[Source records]
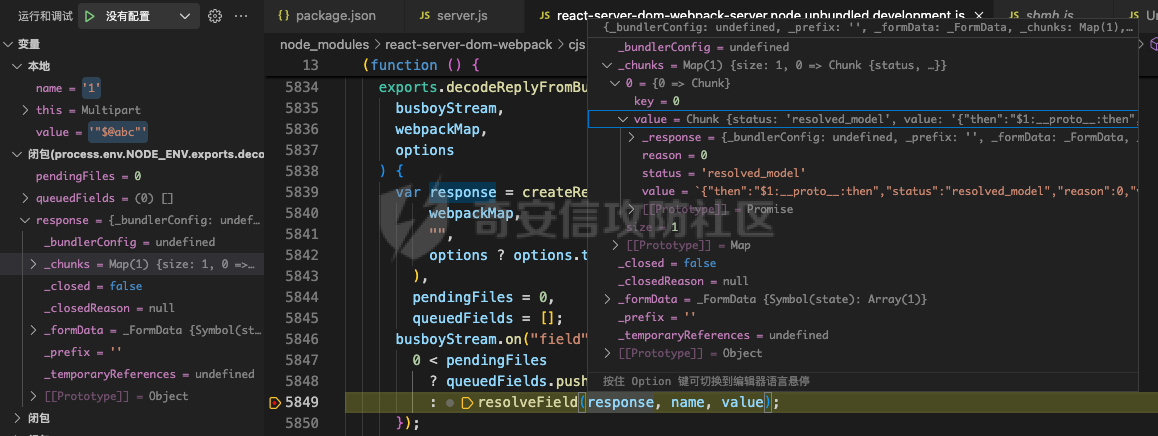The width and height of the screenshot is (1158, 436).
Task: Click node_modules in the breadcrumb path
Action: (324, 45)
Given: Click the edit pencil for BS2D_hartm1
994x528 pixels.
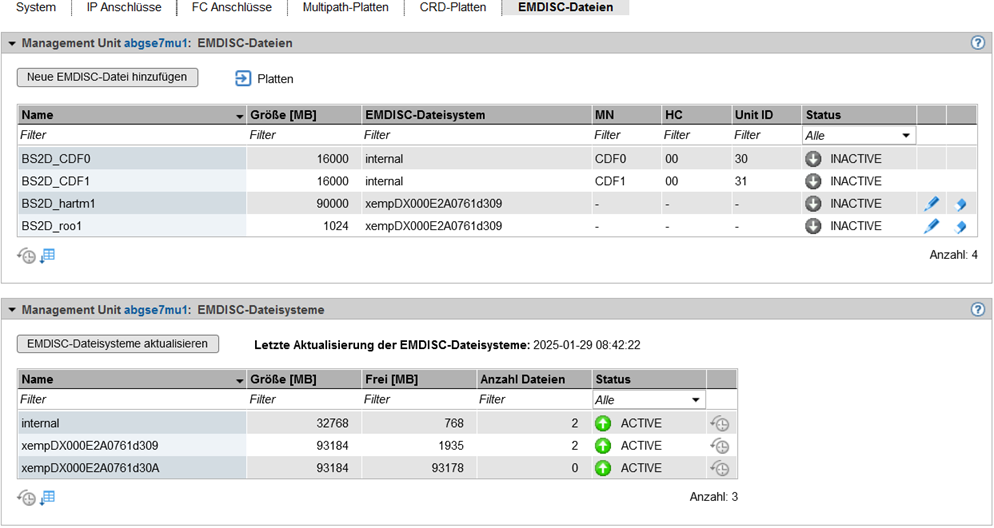Looking at the screenshot, I should click(931, 204).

→ What the exercise asks
Please transcribe exactly the lines from the one that contains "Given: Click the edit pencil for BS2D_hartm1" through the closing line of the entries, with no pictures.

→ The completed task
Given: Click the edit pencil for BS2D_hartm1
994x528 pixels.
Looking at the screenshot, I should click(931, 204).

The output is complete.